Сдержанные возгласы продавцов, лихие выкрики мороженщиц, разноязыкий говор, яркие краски модных товаров, сложная смесь запахов пота, одеколона и мясокомбинатских пирожков обрушивались лавиной на органы чувств.

К толкучке быстрым шагом приближались двое долговязых молодых людей. Один из них, белобрысый светлоглазый парень в тенниске огненных тонов и брюках цвета «беж», взглянул на часы и сказал:

— Четверть девятого. Валька, наверное, уже ждет на яхт-клубе.

— Подождет. В крайнем случае получишь вздрючку, — отозвался второй парень.

У него было крутолобое, скуластое лицо и шапка темных волос; серые глаза смотрели спокойно и чуточку насмешливо: из-под засученных рукавов белой рубашки торчали длинные и крепкие волосатые руки.
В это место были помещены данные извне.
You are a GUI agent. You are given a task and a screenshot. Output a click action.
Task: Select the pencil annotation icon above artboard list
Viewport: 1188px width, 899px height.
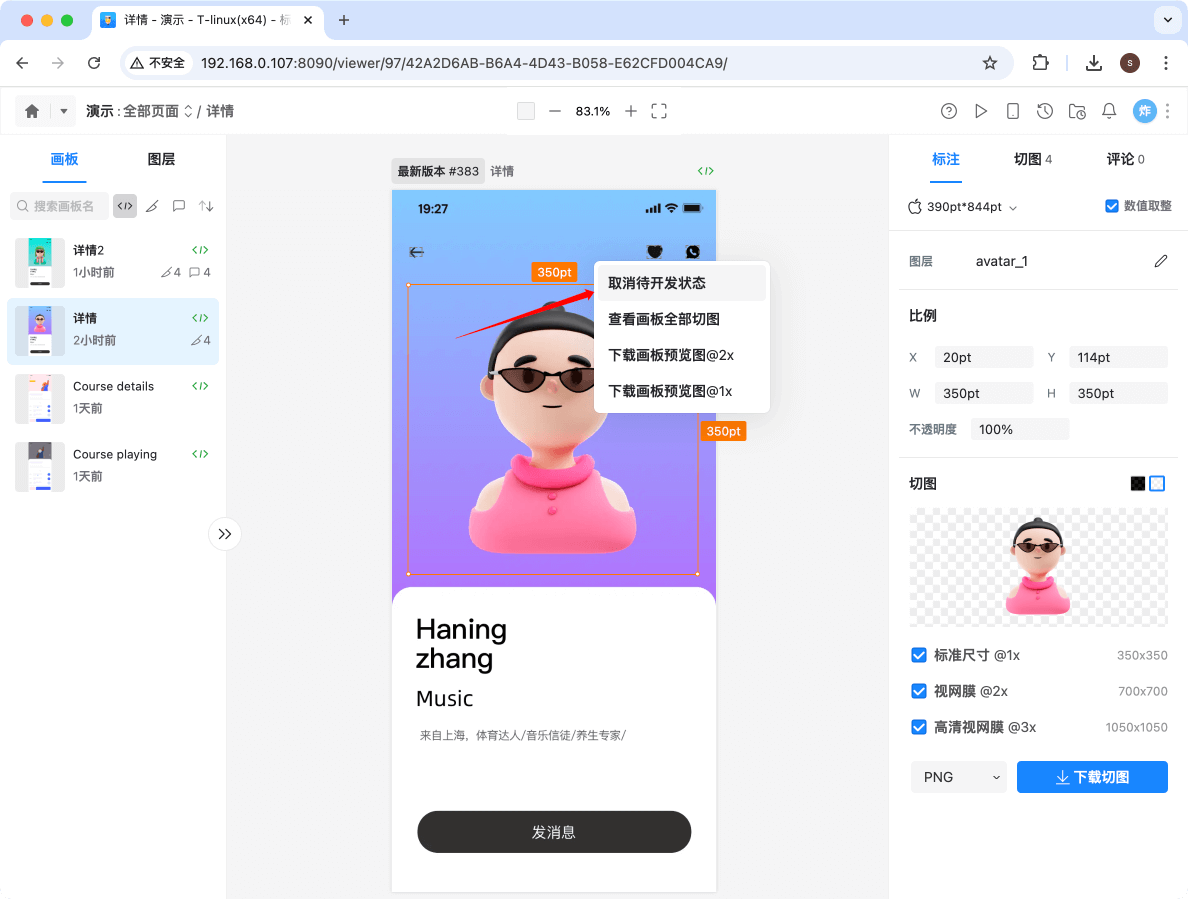[x=152, y=205]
Молодые люди с ходу врезались в толпу у ворот и попытались, подобно жестким гамма-квантам, проскочить сквозь нее прямолинейно, но на первых же метрах их скорость заметно снизилась.

Они остановились возле киоска с газированной водой. За киоском высились ворота с черно-золотой табличкой: «РЫНОК РЕАЛИЗАЦИИ НЕНУЖНЫХ НАСЕЛЕНИЮ ВЕЩЕЙ».

— Странное дело, — заметил Юра (так звали парня в тенниске), — на одних вывесках «продажа», на других — «реализация». Почему такой разнобой, а, Колька?

— Реализация, — вдумчиво сказал Николай, — приведение к реальности… Когда-то этим делом идеалист Платон занимался, а теперь — торговая сеть.